Blue tea sits between green tea and black tea. Depending on its origin, it will be closer to one or the other and will possess their characteristics. Semi-fermented oolong tea can therefore be low in theine like green tea or full-bodied like black tea depending on how much oxidation it has undergone.

Tea fermentation: a process codified since 1880

Tea fermentation is a process that can take 2 different forms. Green and white teas are obtained through desiccation, meaning the Camellia Sinensis leaf is simply dried. While black tea fermentation like fermented oolong tea relies on an oxidation phenomenon. The tea fermentation process consists of different phases that give tea its characteristics, since remember that all teas come from the same plant: Camellia Sinensis. It is therefore based on the fermentation or oxidation of tea that it will be classified as green, black, white, or oolong.

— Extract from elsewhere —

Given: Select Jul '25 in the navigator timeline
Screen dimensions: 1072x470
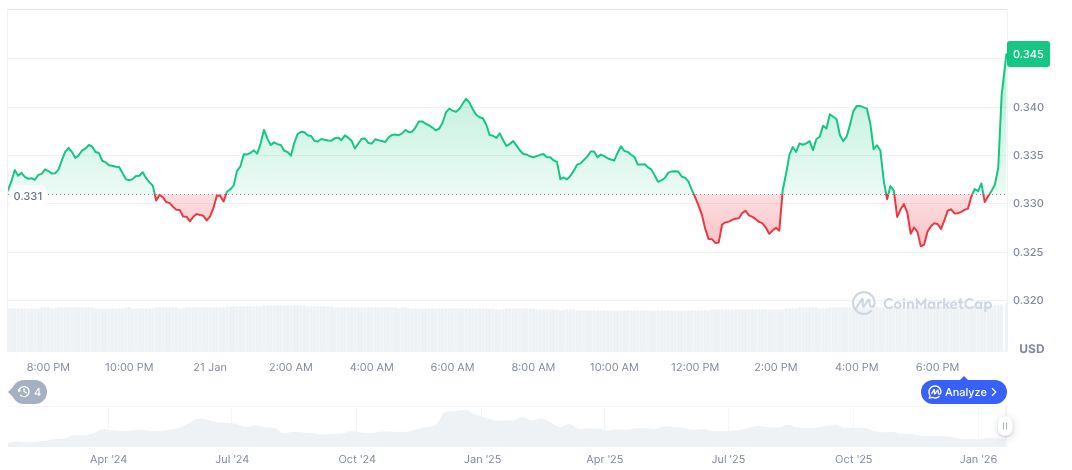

The tea fermentation process

  • Tea leaves are picked by hand
  • They are then withered
  • Then comes desiccation or dehydration
  • Then comes oxidation for black teas, oolong and some yellow teas
  • Tea rolling is also done by hand
  • Then the tea is dried
  • Finally, it is sorted or sifted
  • And black teas and some oolongs are cooked or roasted

Fermented oolong tea: 4 levels of oxidation

In the case of oolong tea fermentation, the degree of tea oxidation is highly variable. Fermented oolong tea therefore undergoes green tea fermentation followed by oxidation identical to black tea, except that it is deliberately interrupted several times during the process. This particularity gives semi-fermented oolong tea its powerful aromas. While oolong tea fermentation is generally short, it can extend and the tea can reach 40 to 70% oxidation. The oxidation degree of blue tea is classified into 4 levels:

  • Lightly oxidized oolongs (10 to 30%), these are the closest to green tea and most often come from China.
  • Highly oxidized oolong teas (40 to 70%), closer to black tea, these are generally Taiwanese teas.
  • Aged oolong teas from multiple roastings are storage teas that can be 20 or even 25 years old. These Taiwanese teas are rarities.
  • Young multi-roasted oolong teas are exclusive teas, crafted to resemble aged teas.

Oolong tea, the only tea that can be infused multiple times.

The fermentation or oxidation of tea gives oolong different properties from other teas. Considered a storage tea, oolong is also the only one that can be infused multiple times.